Any help would be appreciated.
Thanks!

My cdh5.2 cluster get FileNotFoundException when running hbase MR jobs

My cdh5.2 cluster has a problem to run hbase MR jobs.
For example, I added the hbase classpath into the hadoop classpath:
vi /etc/hadoop/conf/hadoop-env.sh
add the line:
export HADOOP_CLASSPATH="/usr/lib/hbase/bin/hbase classpath:$HADOOP_CLASSPATH"
And when I am running:
hadoop jar /usr/lib/hbase/hbase-server-0.98.6-cdh5.2.1.jar rowcounter "mytable"
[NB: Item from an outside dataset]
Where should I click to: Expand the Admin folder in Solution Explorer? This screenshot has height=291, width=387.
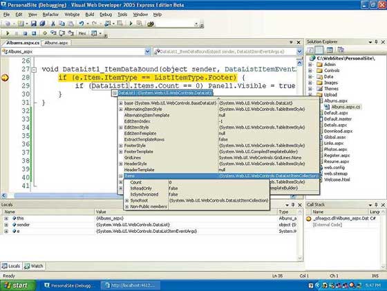(310, 64)
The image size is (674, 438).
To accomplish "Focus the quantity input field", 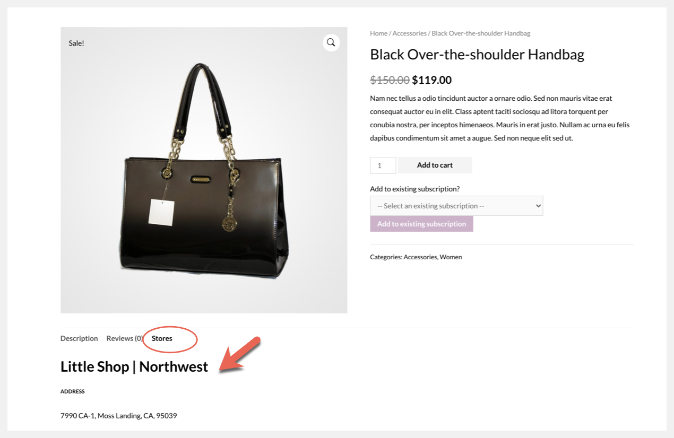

I get the following exception:
14/12/09 03:44:02 WARN security.UserGroupInformation: PriviledgedActionException as:root (auth:SIMPLE) cause:java.io.FileNotFoundException: File does not exist: hdfs://clusterName/usr/lib/hbase/lib/hbase-client-0.98.6-cdh5.2.1.jar
Exception in thread "main" java.lang.reflect.InvocationTargetException
at sun.reflect.NativeMethodAccessorImpl.invoke0(Native Method)
at sun.reflect.NativeMethodAccessorImpl.invoke(NativeMethodAccessorImpl.java:57)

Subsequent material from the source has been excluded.